Where do I even begin?

From Booman's latest rant:
You call him a warmonger, but he gets the Nobel Peace Prize.
So what? There is no end in sight to the military presence in Iraq (nor to increases in the Iraqi civilian casualty rate), and last time I checked, the administration was escalating things in Afghanistan along with the requisite escalation in death tolls for US troops and of course Afghan civilians. So Obama gets a Nobel Peace Prize. Isn't that special. It's been said better by others that it is practically impossible to be nominated by either the Dems or GOP without an enthusiasm for waging more and more war. At this point in our empire's twilight, that would appear to be a truism.
He ends torture and allows his Attorney General to investigate it, and you call him a torturer.
Did his administration really end torture? That's never been entirely clear. The expansion of the gulag in Bagram is not an especially good sign. And although any AG investigation is a good sign, the tendency of Obama to take a "let's put the past behind us" mentality to the use of torture by the previous White House is not a good sign.
He tries to enact health care reform with a robust public option and you accuse him of seeking every opportunity to sell-out to the insurance industry.
Obama's own rather tepid pursuit of such reform was quite the give-away, don't you think? Personally, I haven't been disappointed on that front since I expected so little from this administration in the first place on the matter of health care reform. If anything, I think the administration and Congress have done better than I had hoped, though still constrained by our own brand of capitalist orthodoxy. I don't consider the dude a sell-out in the sense that there was nothing to sell out.

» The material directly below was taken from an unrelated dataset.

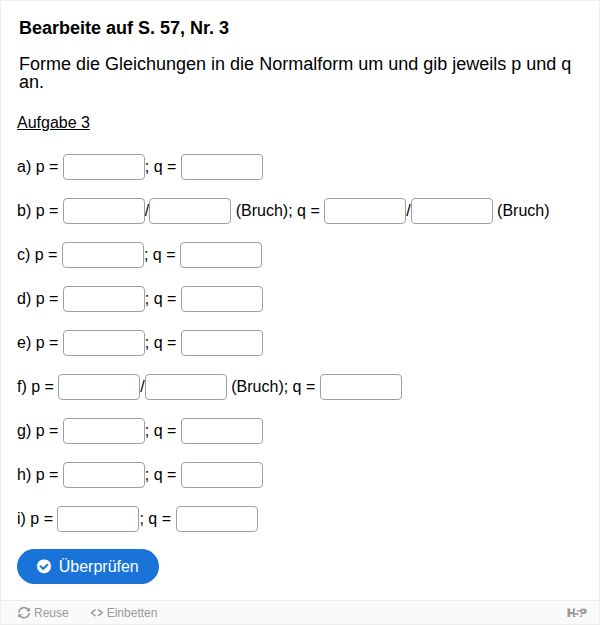The width and height of the screenshot is (600, 625).
Task: Click the p numerator field in b)
Action: [x=104, y=211]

He bails out the cratering financial services industry and prevents a second Great Depression, and you accuse him of selling his soul to corporate CEO's.
That bail out was largely a Bush II creation, and like any monstrosity from that era, it managed to transfer wealth from workers to the CEO class. The tepid discussion of more oversight and regulation of what has essentially functioned as a casino on Wall Street has been an ever-so-slight step in a positive direction, but I have yet to see any real indication that those bailed out have learned their lesson - if anything, the lack of behavioral change suggests the contrary. As to preventing a second Great Depression, that seems more the talk of fantasy than reality. The reality is that things have stabilized globally for the last few months - but something similar happened initially after the stock market crash of 1929, before the global economy plummeted further. I'm under the impression that if anything, we're a long way from being out of the woods. A stronger stimulus bill earlier this year would have helped the US somewhat more than the weak stimulus bill that we got instead. I'd invite Booman to read Calculated Risk or Naked Capitalism for a while, and see if he could maintain his optimism about avoiding a second Great Depression.

Again, I'm not seeing any change I can believe in, but then I really didn't expect much. I agree that Obama is no sell-out, but only because his actions betray that of someone who truly believes in American Exceptionalism and neoliberal (or what others call neo-classical) economic orthodoxy.